#### [Extracted data]
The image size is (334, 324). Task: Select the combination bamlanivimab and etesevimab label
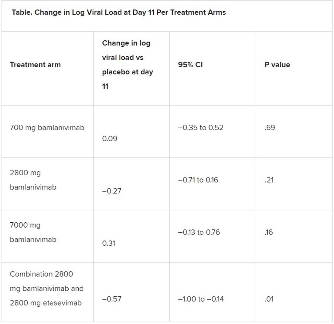tap(46, 288)
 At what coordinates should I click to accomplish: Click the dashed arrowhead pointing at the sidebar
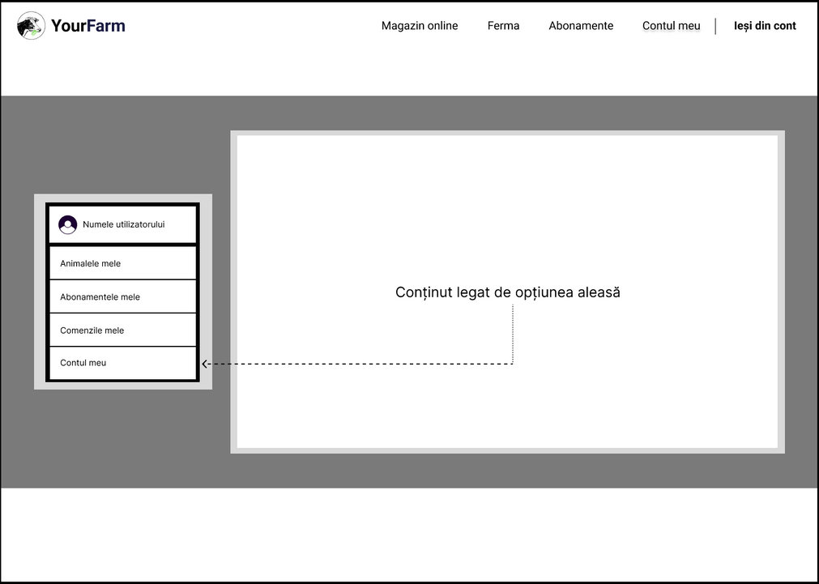tap(205, 364)
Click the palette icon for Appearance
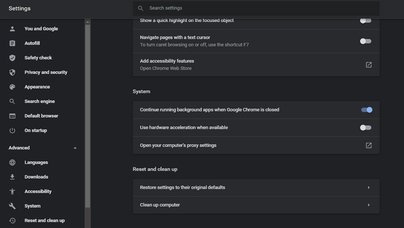This screenshot has width=404, height=228. 12,87
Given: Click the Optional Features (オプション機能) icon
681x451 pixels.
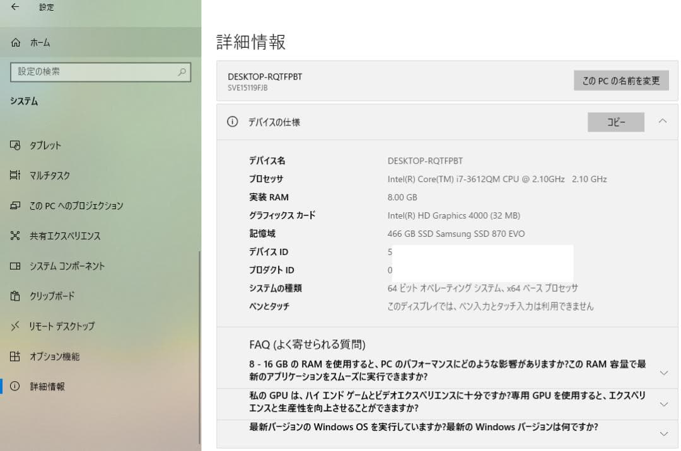Looking at the screenshot, I should [x=15, y=357].
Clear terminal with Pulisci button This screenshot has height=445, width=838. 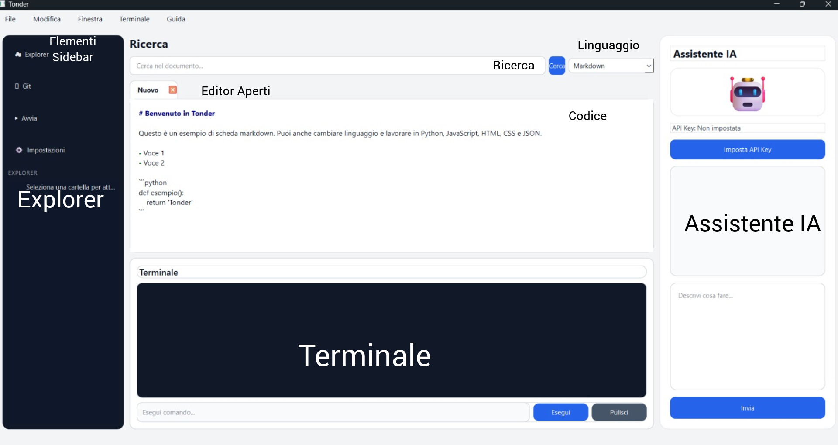[619, 412]
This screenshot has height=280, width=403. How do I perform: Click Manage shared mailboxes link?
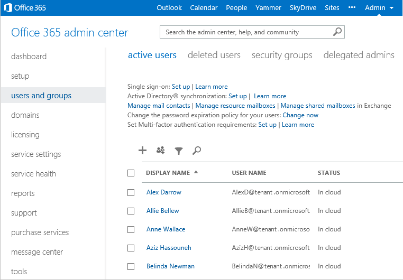(x=317, y=106)
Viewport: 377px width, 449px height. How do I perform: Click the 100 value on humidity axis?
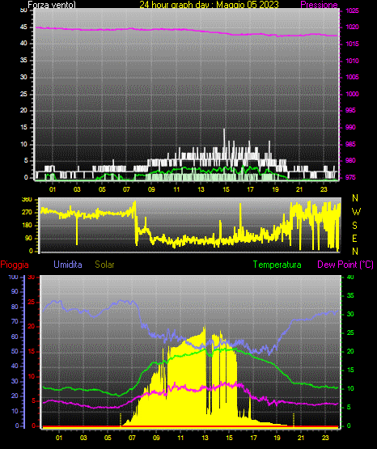tap(13, 277)
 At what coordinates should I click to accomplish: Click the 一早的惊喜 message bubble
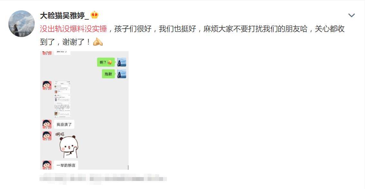[x=66, y=165]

#### [Your assignment]
Repeat the line that contains "This screenshot has height=280, width=403." and each line after it, through the last line of the listing, exactly and alone; pictures stay out of the repeat.

#### [Answer]
This screenshot has height=280, width=403. How do I perform: Click Manage shared mailboxes link?
(x=317, y=106)
Viewport: 377px width, 449px height. How do I perform: Click the 100 value on humidity axis?
tap(13, 277)
 At what coordinates should I click to accomplish: Click the 一早的惊喜 message bubble
[x=66, y=165]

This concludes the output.